2.5. Construction of ICD Prognostic Signature Model and Survival Analysis [24,25]

Univariate cox regression analysis was used to identify ICD genes with prognostic value. Least absolute shrinkage and selection operator (LASSO) Cox regression analysis was performed for prognostic ICD genes using the “glmnet” package. Multivariate Cox regression analysis was used to identify ICD genes with independent prognostic value. The optimal-related gene prognostic markers were selected according to the lowest Akaike Information Standard (AIC) value. The Risk Score of each patient was calculated according to the following formula: Risk Score = ∑n k = 0 coef (k) * X (k), COEF (k) and X (k) represent regression coefficients, and each value represents ICD gene. Kaplan–Meier survival curves were drawn to compare the OS or PFS of glioma patients with different ICD gene prognostic risk scores. The receiver operating characteristic (ROC) curve was calculated by “survivalROC” of R package to show the prognostic value of ICD gene prognostic risk score at 1, 3 and 5 years, as well as other clinical characteristics (age, sex, pathological grade, IDH mutation, 1p19q co-deletion, MGMT methylation).

2.6. Prediction of Response to ICB Immunotherapy [26,27]

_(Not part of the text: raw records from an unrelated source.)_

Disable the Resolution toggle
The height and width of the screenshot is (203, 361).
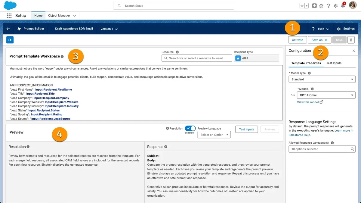[x=190, y=128]
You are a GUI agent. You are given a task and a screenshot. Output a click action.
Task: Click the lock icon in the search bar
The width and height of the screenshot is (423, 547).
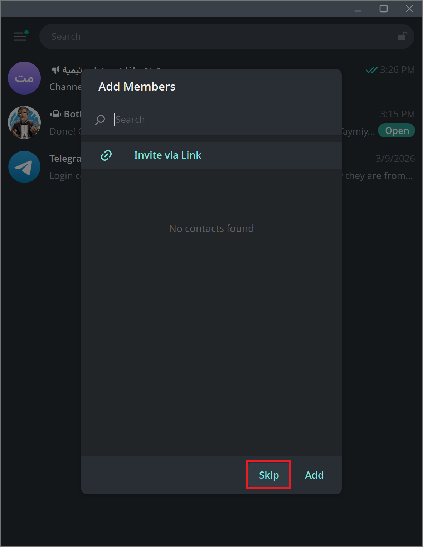(x=403, y=36)

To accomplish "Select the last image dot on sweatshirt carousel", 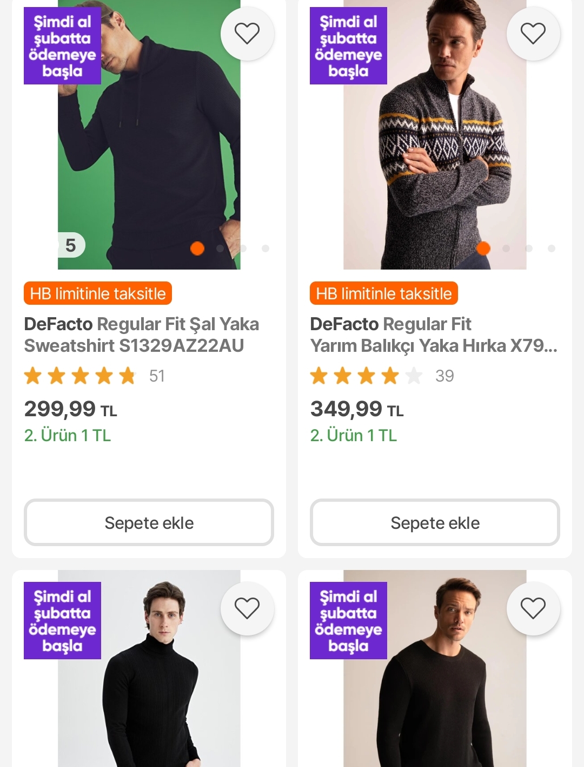I will [x=266, y=248].
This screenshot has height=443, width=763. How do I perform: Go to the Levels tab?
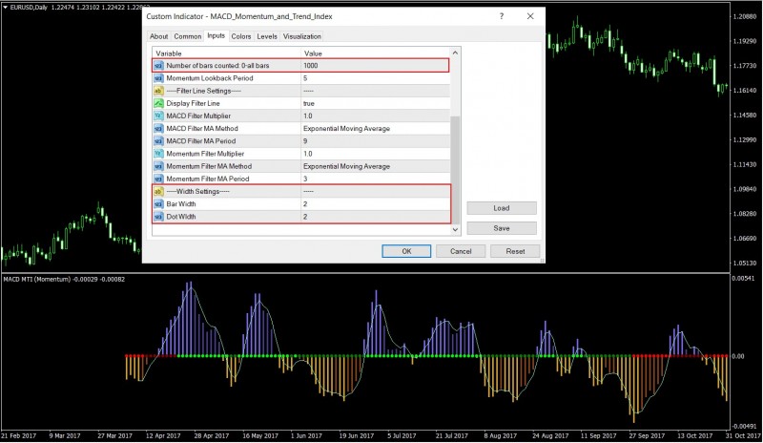[267, 36]
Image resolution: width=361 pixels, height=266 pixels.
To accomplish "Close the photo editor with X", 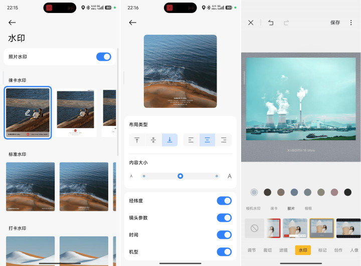I will (251, 23).
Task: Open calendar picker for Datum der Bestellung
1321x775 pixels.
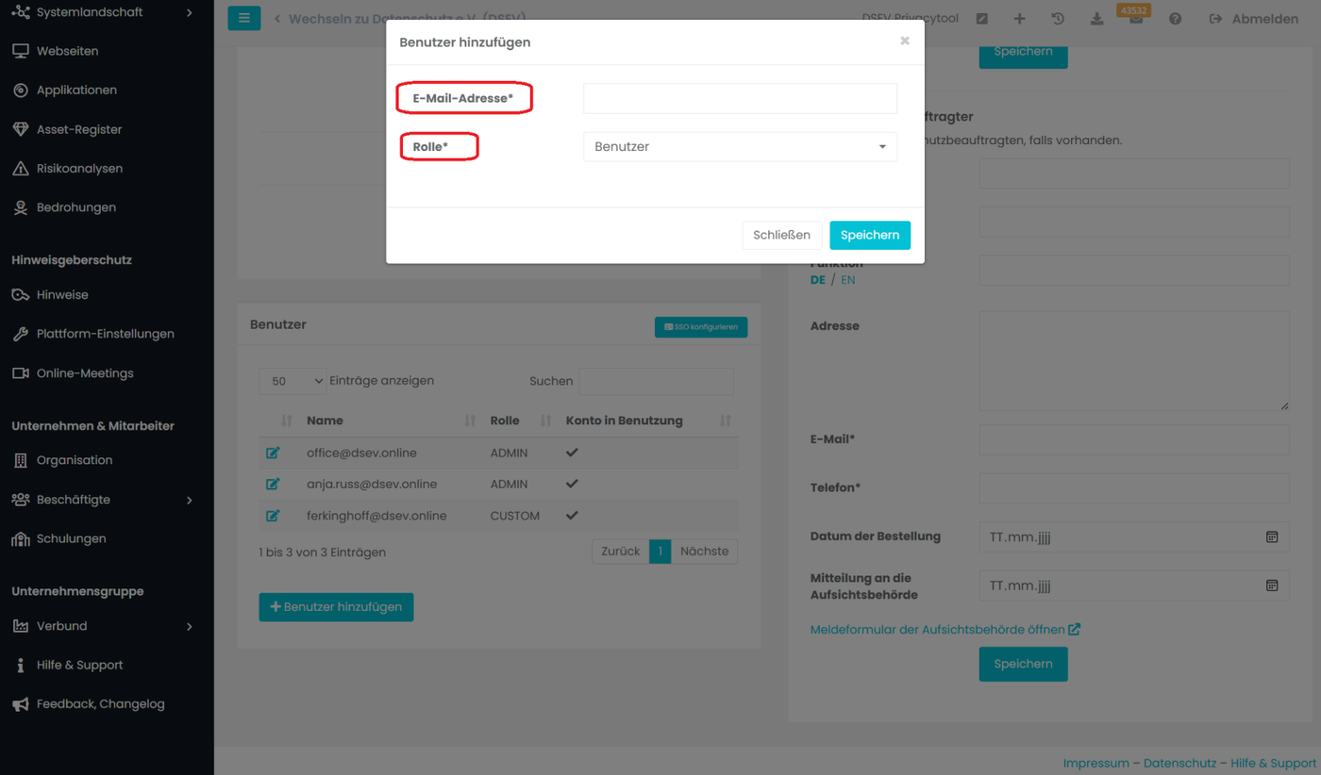Action: [x=1271, y=536]
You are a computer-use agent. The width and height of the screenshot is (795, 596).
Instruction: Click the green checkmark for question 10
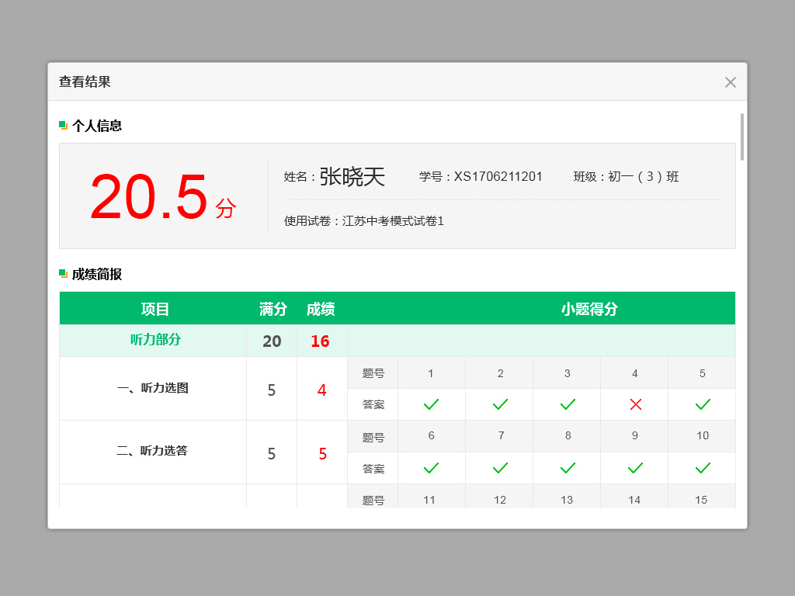703,468
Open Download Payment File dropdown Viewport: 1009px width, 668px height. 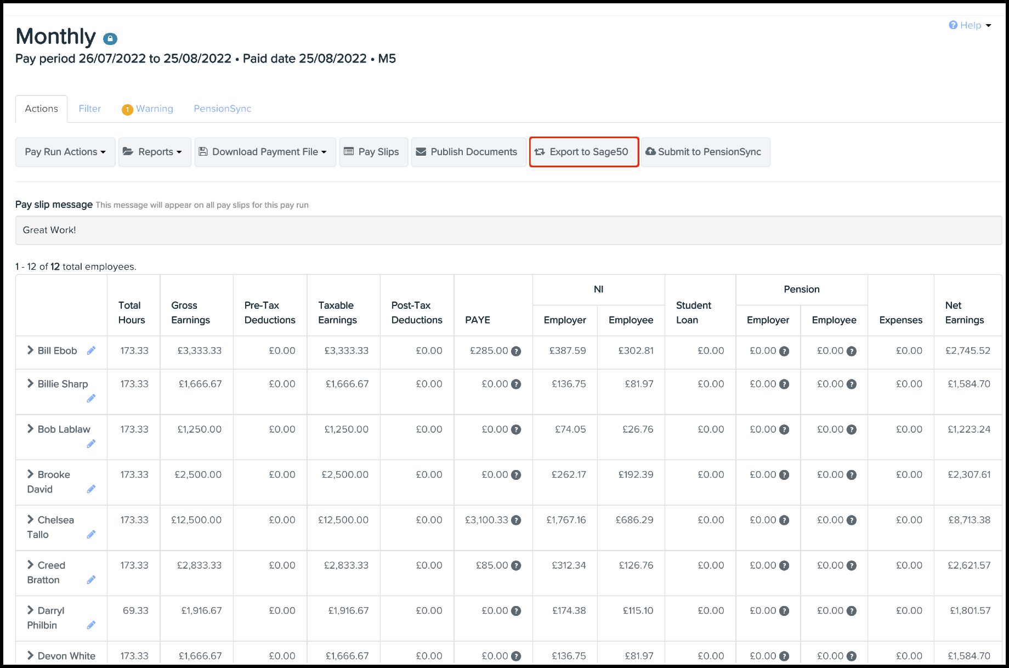click(265, 152)
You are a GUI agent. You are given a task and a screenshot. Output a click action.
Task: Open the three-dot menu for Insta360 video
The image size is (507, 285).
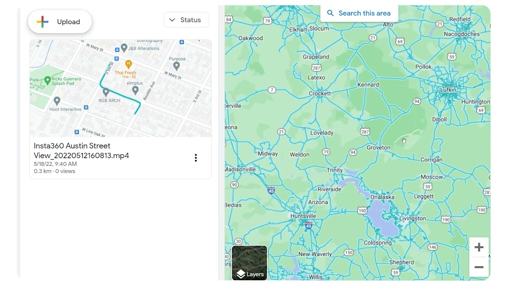196,158
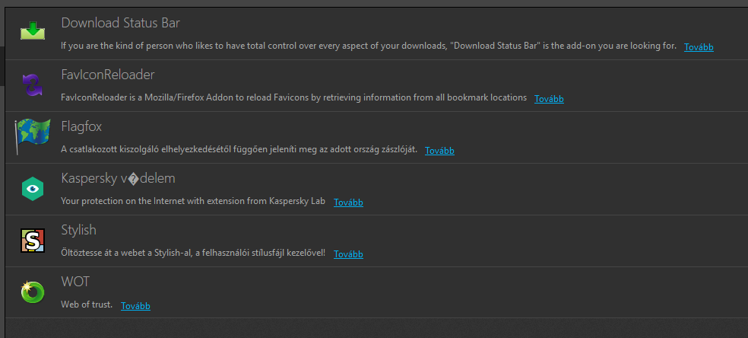748x338 pixels.
Task: Select the Kaspersky add-on title text
Action: coord(118,178)
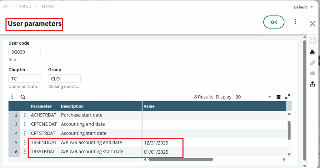The height and width of the screenshot is (168, 320).
Task: Click the Group field containing CLO
Action: tap(64, 79)

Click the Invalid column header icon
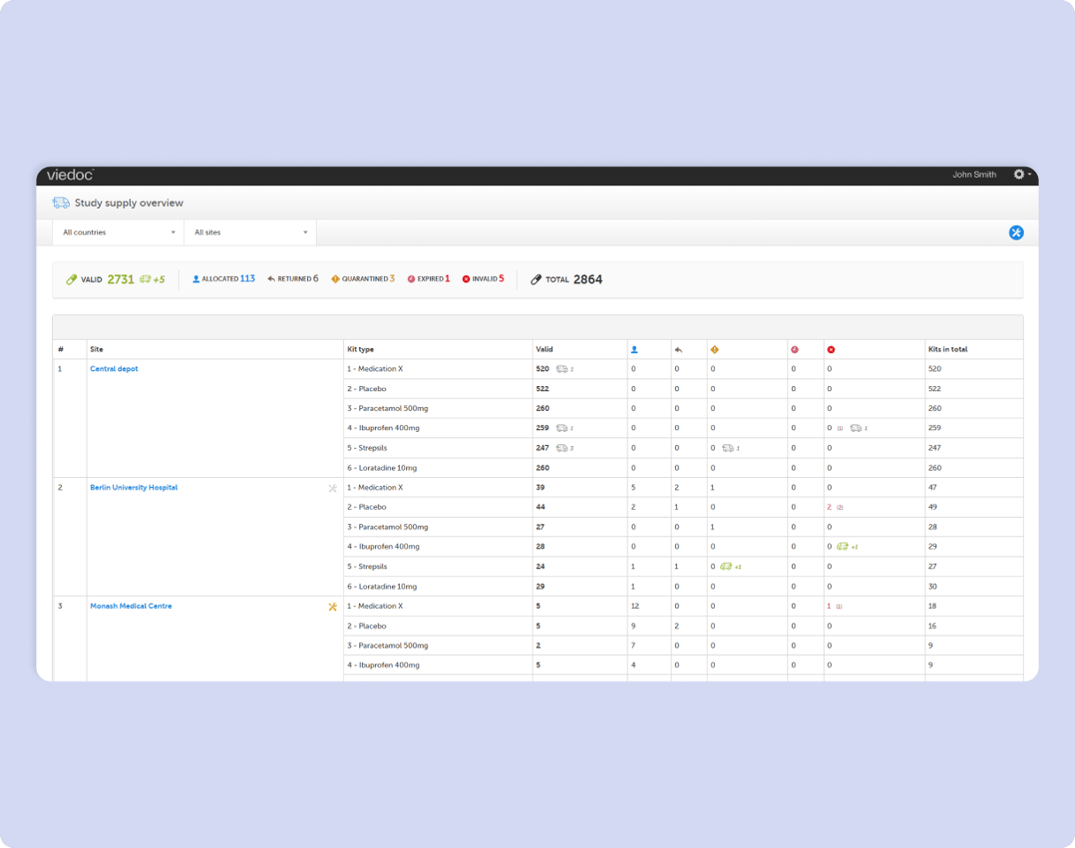831,350
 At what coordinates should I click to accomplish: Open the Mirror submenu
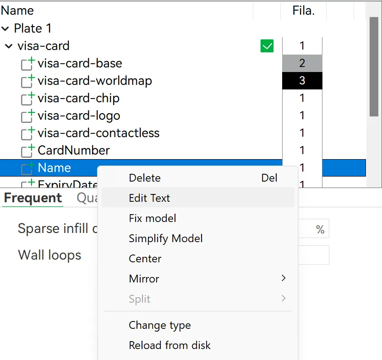click(198, 278)
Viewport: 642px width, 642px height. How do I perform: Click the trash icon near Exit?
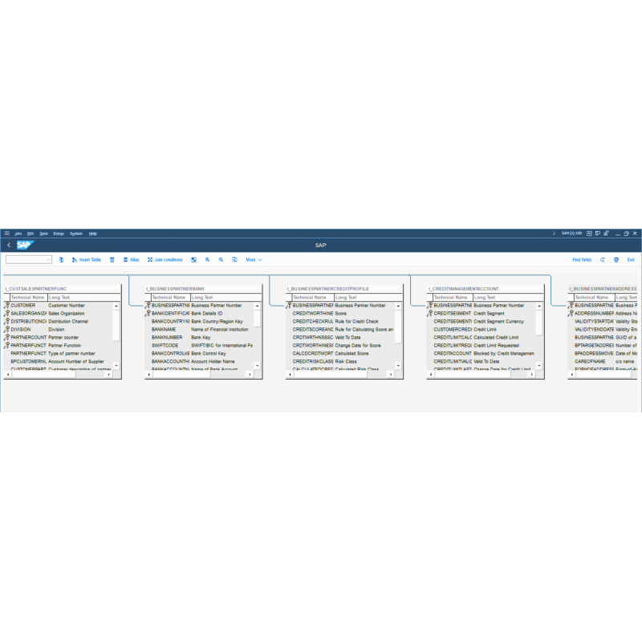(616, 260)
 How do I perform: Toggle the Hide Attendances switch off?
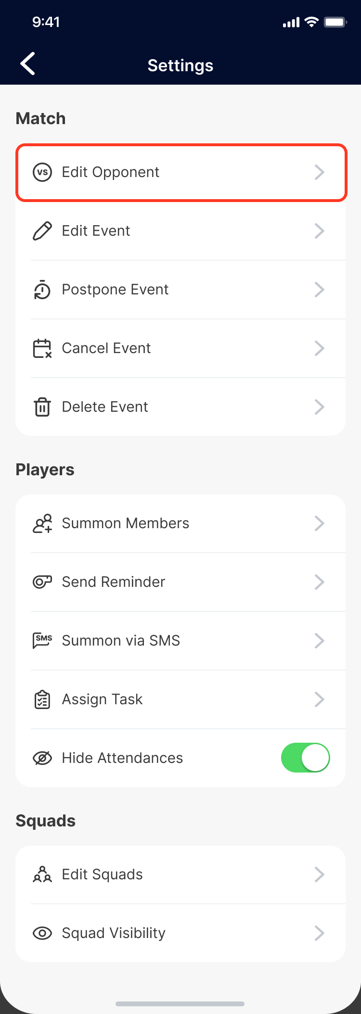click(x=305, y=758)
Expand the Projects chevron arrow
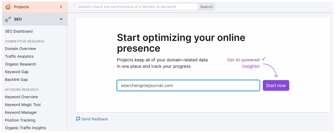 pos(61,7)
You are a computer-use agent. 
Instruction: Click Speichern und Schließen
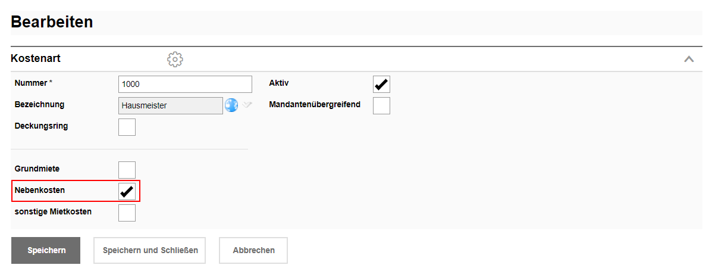tap(149, 250)
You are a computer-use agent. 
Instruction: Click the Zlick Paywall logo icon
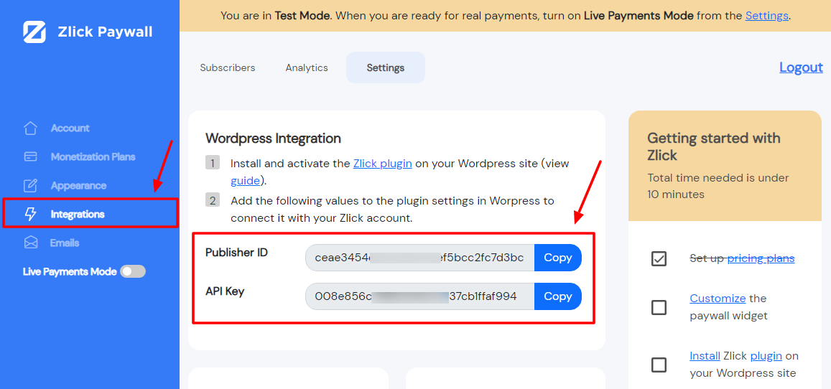click(x=34, y=32)
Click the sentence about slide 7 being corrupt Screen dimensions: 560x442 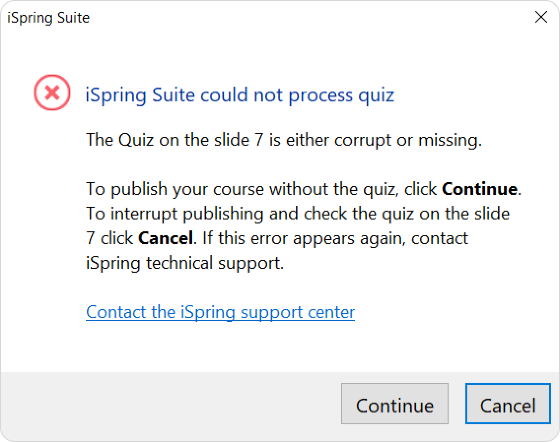pos(284,140)
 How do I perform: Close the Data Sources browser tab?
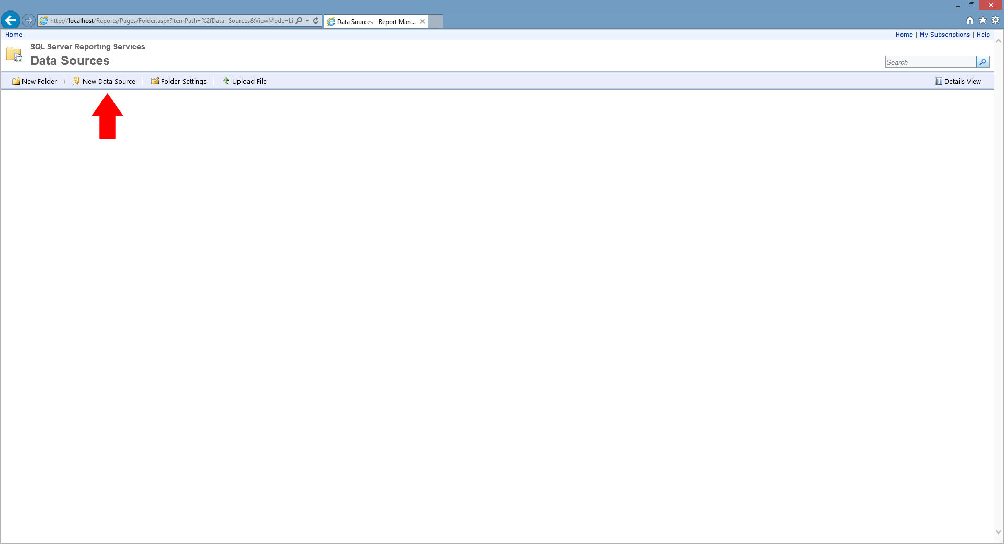coord(423,21)
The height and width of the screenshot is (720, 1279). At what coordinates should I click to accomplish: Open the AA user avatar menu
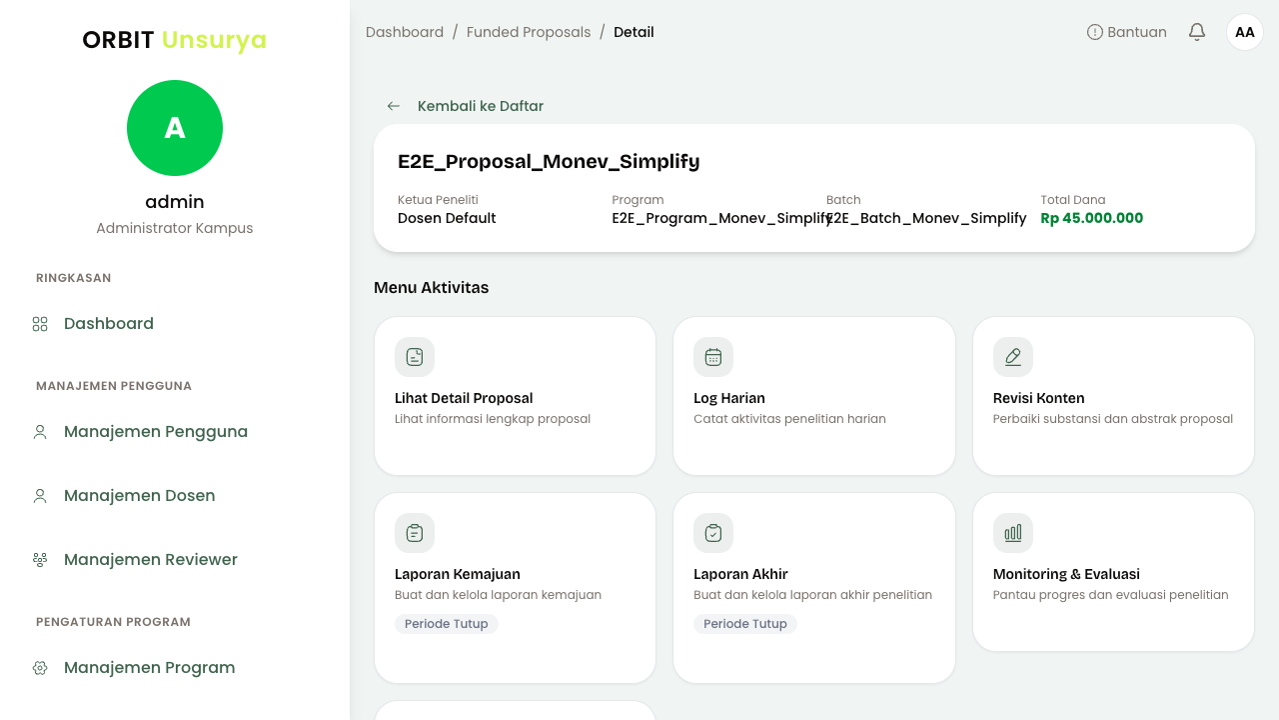click(1245, 32)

“pRRophetic” of R package was used to screen potential sensitive drugs of glioma based on ICD prognostic signature model. Spearman correlation analysis was applied to detect the correlation between IC50 and ICD prognostic risk score. The significance of IC50 between two ICD prognostic risk score groups was detected. The expression of glioma samples spectrums was imported into Tumor Immune Dysfunction and Exclusion platform (TIDE, http://tide.dfci.harvard.edu/, accessed on 10 September 2022), and then, the TIDE rating of each sample was calculated; subsequently, the TIDE score difference between two ICD prognostic risk score groups was compared. On the TIDE web, predicted responder predictions by the threshold of the TIDE score were set by a user (default is 0). The TIDE score means “response” to ICB when it represents positive value; otherwise, “no response”. ICB therapy, including anti-PD1 and anti-CTLA4 strategies, was employed in this study as representative immunotherapy. T cell dysfunction and low level of cytotoxic T lymphocyte (CTL) was used to predict the ICB immunotherapy response [18,28]. In the CTL-high tumors, TIDE correlates with T cell dysfunction signature and predicts non-responders with high scores of T cell dysfunction [29].

2.7. Statistical Analysis

All data were statistically analyzed using R software for non-parametric test. Wilcox test was used to compare the two groups, and Kruskal test was used for global comparison of multiple groups. Pearson correlation coefficient was used to perform the correlation between immune cells. p values < 0.05 was considered statistically significant.

3. Results

3.1. The ICD-Associated Gene Signature in HGGs

Given that the ICD signature in HGGs remains unclear, we performed bioinformatic analyses using the TCGA database to identify ICD gene metagene [17,18]. The workflow of the study is shown in Figure 1. The expression of these ICD-related genes (33 genes panel) in HGGs samples and the corresponding patient survival data were used in gene clustering. Clustering numbers (k) between two to nine were evaluated (Figure S1). The classification of glioma samples into two clusters showed an ideal clustering effect (Figure 2A). ICD-related genes were upregulated in Cluster 1 (C1) and were downregulated in Cluster 1 (C2) (Figure 2B). We also found that patients stratified into the C1 group had a worse survival in comparison with those stratified into the C2 group (Figure 2C). The differentially expressed genes (DEG) between the C1 and C2 groups were identified by ICD genotyping (Figure 2D,E).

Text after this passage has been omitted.